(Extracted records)
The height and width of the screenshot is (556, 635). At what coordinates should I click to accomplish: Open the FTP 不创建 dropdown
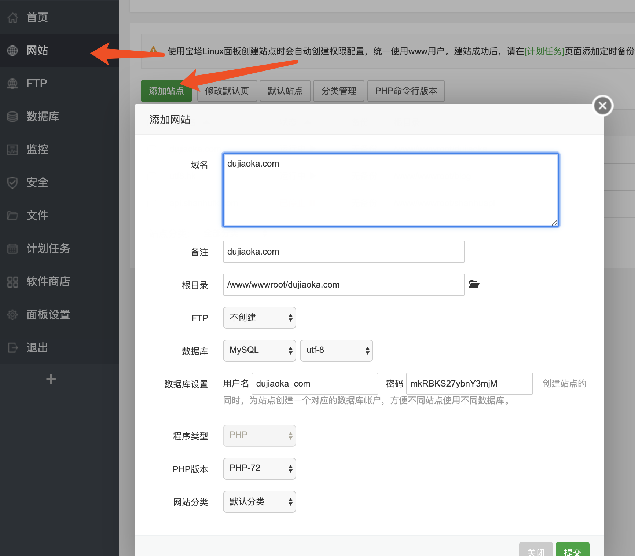pos(259,318)
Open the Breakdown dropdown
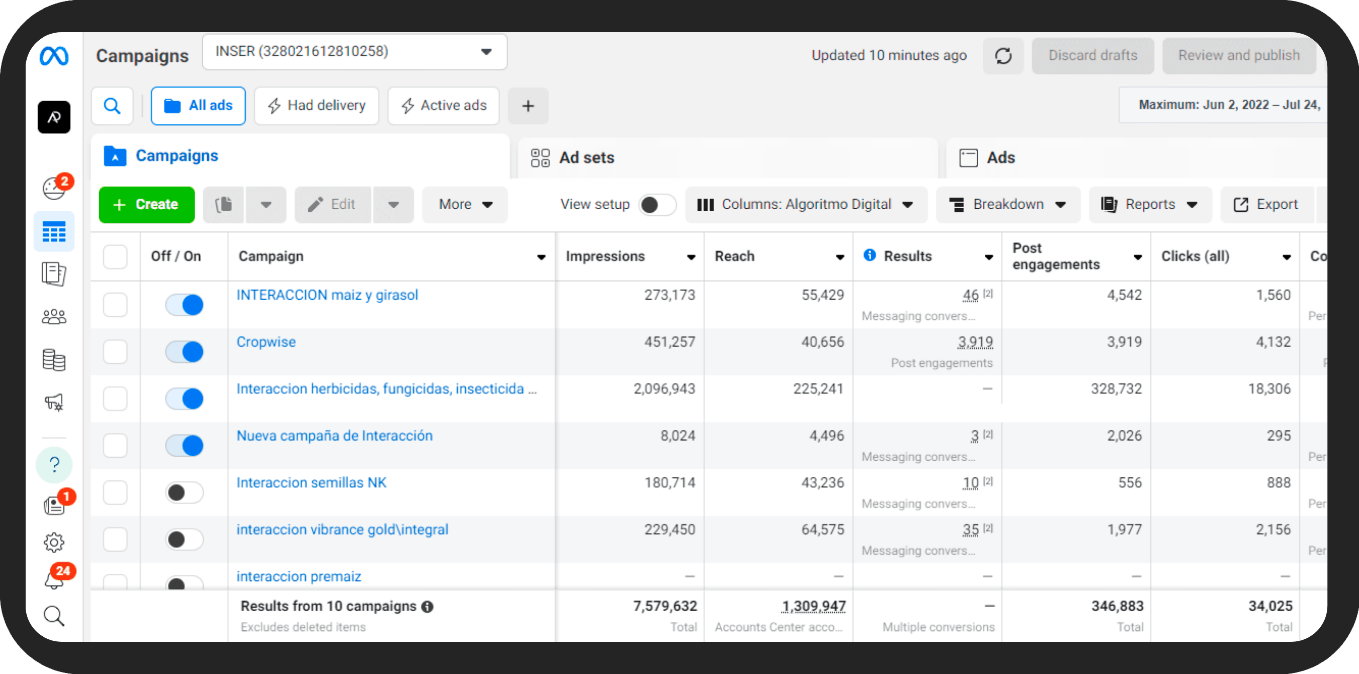 [x=1008, y=205]
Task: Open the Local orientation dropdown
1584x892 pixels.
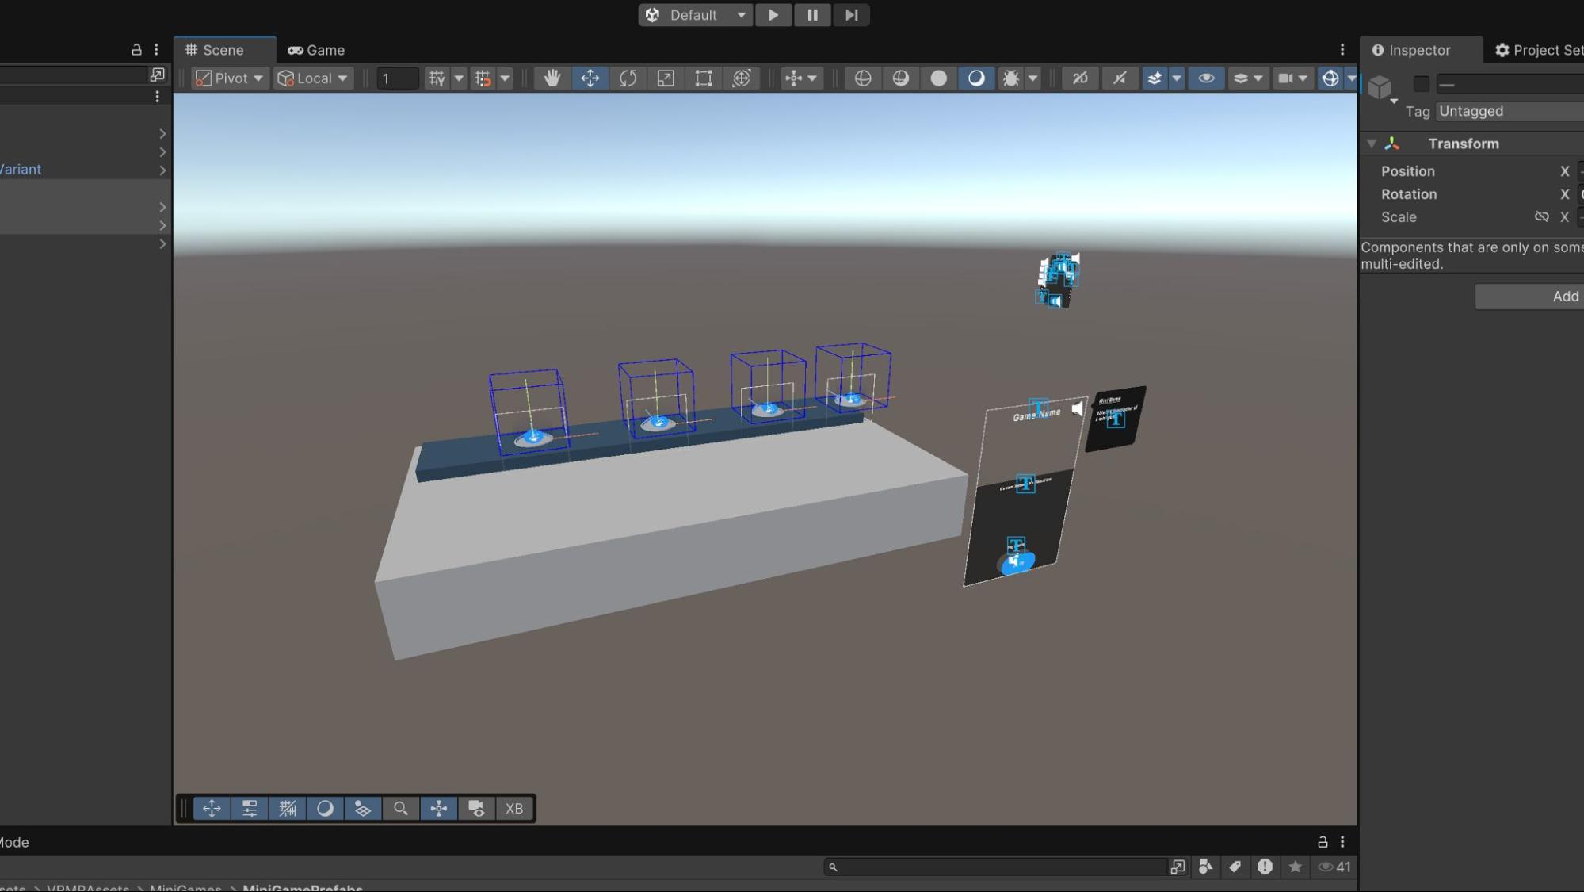Action: pyautogui.click(x=313, y=78)
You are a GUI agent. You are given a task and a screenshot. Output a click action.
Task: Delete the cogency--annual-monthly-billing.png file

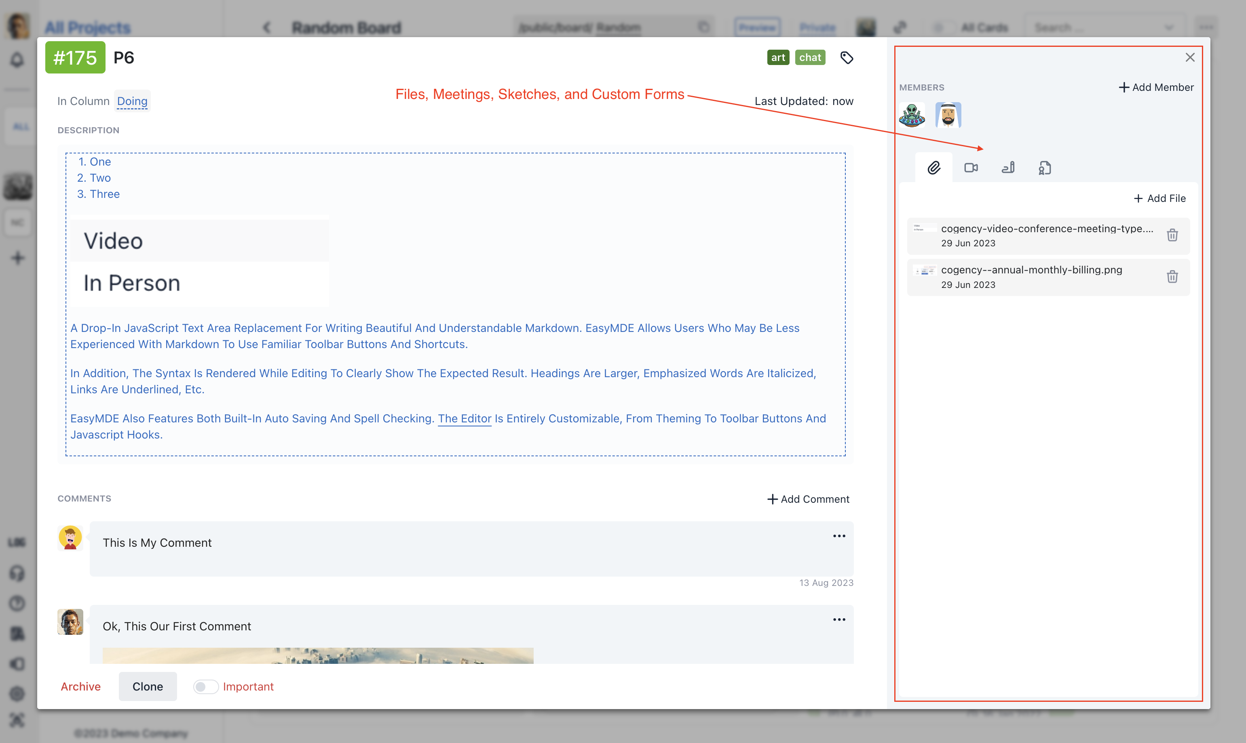pyautogui.click(x=1172, y=276)
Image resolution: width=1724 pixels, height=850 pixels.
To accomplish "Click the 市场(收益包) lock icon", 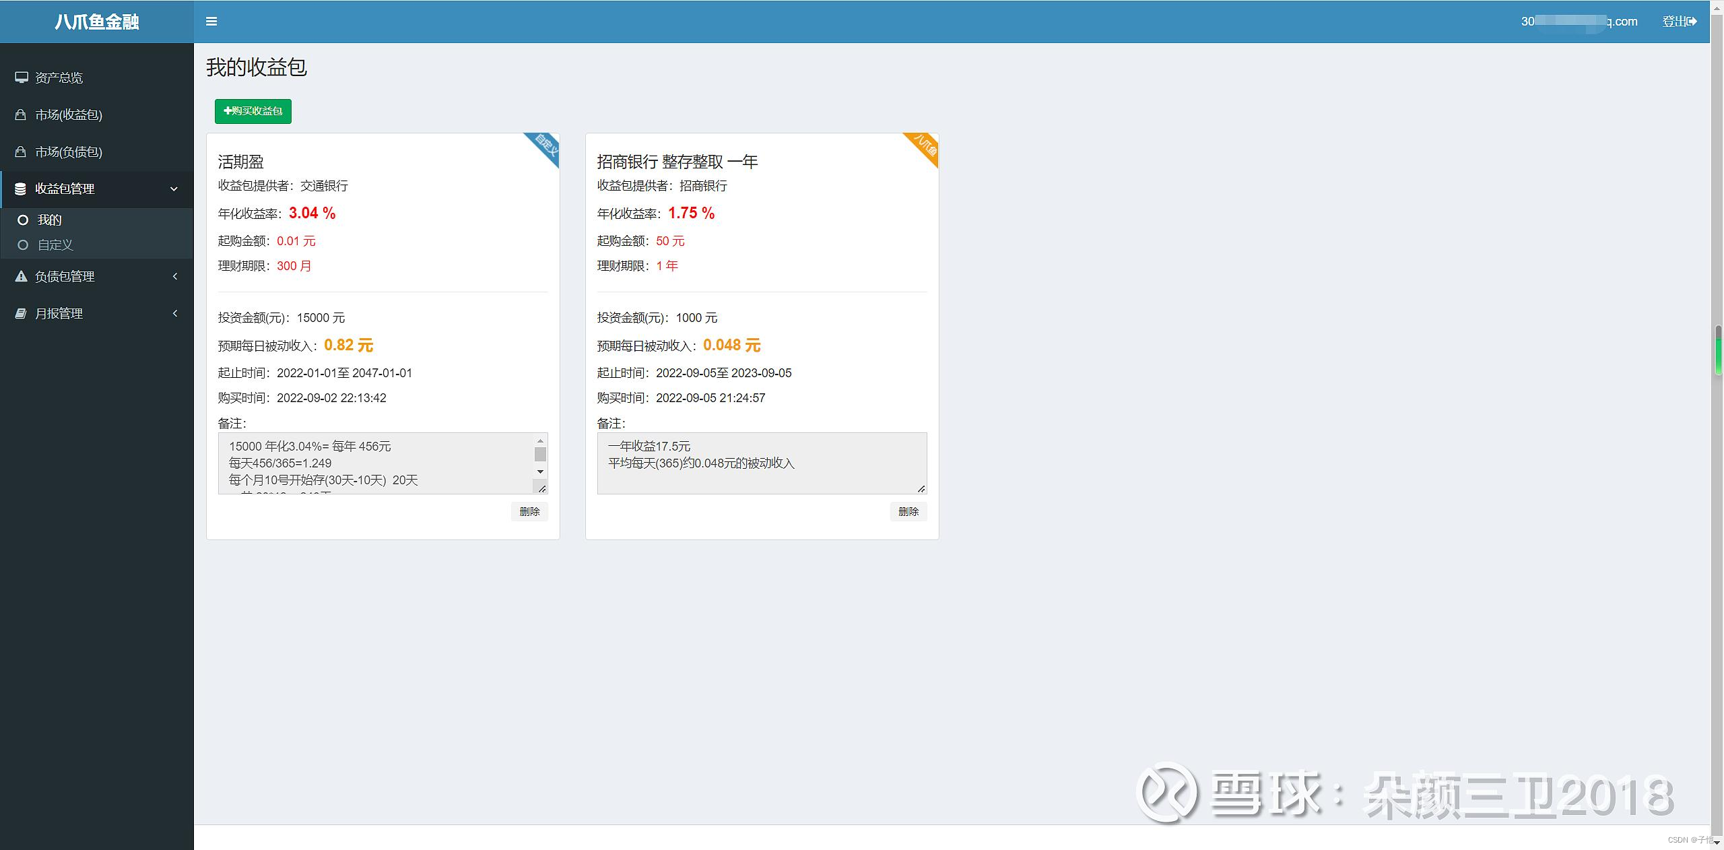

__INSTRUCTIONS FOR THE TASK__:
Output the records exactly, pictures excluded.

__TASK ANSWER__:
The height and width of the screenshot is (556, 635). At what coordinates should I click to accomplish: Open the FTP 不创建 dropdown
pos(259,318)
Open the Breakdown dropdown
 [x=1008, y=205]
Task: Open the Local orientation dropdown
1584x892 pixels.
Action: pyautogui.click(x=313, y=78)
You are a GUI agent. You are given a task and a screenshot. Output a click action.
Task: Delete the cogency--annual-monthly-billing.png file

pyautogui.click(x=1172, y=276)
Image resolution: width=1724 pixels, height=850 pixels.
To accomplish "Click the 市场(收益包) lock icon", 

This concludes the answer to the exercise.